Schools receiving millions of dollars in federal money meant to reverse years of low achievement are overwhelmingly opting for "transformation," the least disruptive of four intervention methods endorsed by the U.S. Department of Education.
This model is very similar to the "other" category under No Child Left Behind which meant each school could decide their own plan for school improvement. Once again individual schools will millions in federal dollars for promising to get it right this time. In California, for example, out of 113 schools likely to get the funding, 72 chose transformation and 32 chose turnaround with only two schools identified for school closure.
The Brookings Institute recently reported on the failure of school turnarounds in California:
“Much of the rhetoric on turnarounds is pie in the sky—more wishful thinking than a realistic assessment of what school reform can actually accomplish,” writes Tom Loveless of the Brookings Institution. “It can be done but the odds are daunting” and “examples of large-scale, system-wide turnarounds are nonexistent.”

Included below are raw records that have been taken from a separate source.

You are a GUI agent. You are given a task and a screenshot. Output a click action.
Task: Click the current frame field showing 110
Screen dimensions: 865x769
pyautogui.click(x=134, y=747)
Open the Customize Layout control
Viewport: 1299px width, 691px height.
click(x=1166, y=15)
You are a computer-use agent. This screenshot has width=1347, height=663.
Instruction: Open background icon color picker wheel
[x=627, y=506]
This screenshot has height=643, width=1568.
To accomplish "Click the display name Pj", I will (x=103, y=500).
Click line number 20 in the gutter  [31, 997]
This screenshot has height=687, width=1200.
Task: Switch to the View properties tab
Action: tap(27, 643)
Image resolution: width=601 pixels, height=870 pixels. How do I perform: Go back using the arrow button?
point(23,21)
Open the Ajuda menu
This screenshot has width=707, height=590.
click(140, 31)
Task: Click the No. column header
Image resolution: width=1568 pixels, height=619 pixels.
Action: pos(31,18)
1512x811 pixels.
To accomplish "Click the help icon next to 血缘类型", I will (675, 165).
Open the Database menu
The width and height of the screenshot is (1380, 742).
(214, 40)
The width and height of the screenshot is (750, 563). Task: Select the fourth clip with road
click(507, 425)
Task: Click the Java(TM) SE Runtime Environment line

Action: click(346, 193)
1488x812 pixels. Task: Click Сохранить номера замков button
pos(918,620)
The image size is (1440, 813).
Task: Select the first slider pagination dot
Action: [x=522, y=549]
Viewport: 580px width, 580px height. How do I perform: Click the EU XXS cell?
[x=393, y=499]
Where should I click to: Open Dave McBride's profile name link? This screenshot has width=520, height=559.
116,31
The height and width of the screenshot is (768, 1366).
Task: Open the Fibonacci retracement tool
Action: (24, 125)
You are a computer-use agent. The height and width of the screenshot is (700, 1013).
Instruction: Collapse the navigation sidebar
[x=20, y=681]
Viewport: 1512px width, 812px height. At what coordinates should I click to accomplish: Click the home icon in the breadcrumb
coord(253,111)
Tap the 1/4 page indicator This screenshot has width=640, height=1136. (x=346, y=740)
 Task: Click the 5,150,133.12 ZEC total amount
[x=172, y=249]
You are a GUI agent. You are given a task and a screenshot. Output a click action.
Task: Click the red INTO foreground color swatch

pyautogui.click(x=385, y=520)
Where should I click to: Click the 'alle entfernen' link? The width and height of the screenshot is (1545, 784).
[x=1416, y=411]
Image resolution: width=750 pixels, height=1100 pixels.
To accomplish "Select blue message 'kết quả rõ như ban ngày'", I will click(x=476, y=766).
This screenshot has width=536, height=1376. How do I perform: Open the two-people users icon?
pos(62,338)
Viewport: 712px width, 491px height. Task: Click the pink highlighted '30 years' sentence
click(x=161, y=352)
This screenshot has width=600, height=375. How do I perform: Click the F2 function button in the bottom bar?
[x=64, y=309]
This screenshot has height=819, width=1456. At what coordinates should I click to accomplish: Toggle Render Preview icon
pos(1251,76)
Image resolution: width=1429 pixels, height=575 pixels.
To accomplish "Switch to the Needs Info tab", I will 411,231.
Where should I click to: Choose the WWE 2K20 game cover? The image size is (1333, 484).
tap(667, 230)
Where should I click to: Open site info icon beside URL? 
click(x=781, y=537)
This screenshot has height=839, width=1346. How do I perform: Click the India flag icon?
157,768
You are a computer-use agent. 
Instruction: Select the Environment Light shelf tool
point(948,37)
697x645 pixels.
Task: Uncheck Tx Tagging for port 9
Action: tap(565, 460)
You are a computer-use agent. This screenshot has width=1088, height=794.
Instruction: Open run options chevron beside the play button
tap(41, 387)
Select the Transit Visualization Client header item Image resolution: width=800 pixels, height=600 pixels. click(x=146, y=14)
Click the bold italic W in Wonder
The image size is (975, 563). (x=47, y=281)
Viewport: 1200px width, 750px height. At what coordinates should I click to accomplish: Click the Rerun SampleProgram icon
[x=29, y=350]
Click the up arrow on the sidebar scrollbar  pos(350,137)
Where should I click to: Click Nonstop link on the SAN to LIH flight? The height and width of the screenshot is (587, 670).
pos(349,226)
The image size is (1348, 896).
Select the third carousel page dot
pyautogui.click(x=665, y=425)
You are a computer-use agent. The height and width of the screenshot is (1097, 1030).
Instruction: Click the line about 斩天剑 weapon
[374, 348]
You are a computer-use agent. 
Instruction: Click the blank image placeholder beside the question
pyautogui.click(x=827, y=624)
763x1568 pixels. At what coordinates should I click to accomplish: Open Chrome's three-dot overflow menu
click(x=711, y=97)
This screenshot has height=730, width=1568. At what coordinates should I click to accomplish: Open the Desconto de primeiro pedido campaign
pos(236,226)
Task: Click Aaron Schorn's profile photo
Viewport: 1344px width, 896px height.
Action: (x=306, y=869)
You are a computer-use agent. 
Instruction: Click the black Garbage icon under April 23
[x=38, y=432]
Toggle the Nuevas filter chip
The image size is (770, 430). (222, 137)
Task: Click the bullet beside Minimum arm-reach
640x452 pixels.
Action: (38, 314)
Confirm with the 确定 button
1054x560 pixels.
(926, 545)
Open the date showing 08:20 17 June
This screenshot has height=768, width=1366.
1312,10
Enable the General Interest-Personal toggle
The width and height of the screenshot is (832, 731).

Mr. Loveless looked at 1,100 schools in California and compared test scores from 1989 and 2009. “Of schools in the bottom quartile in 1989—the state’s lowest performers—nearly two-thirds (63.4 percent) scored in the bottom quartile again in 2009,” he writes. “The odds of a bottom quartile school’s rising to the top quartile were about one in seventy (1.4 percent).” Of schools in the bottom 10% in 1989, only 3.5% reached the state average after 20 years.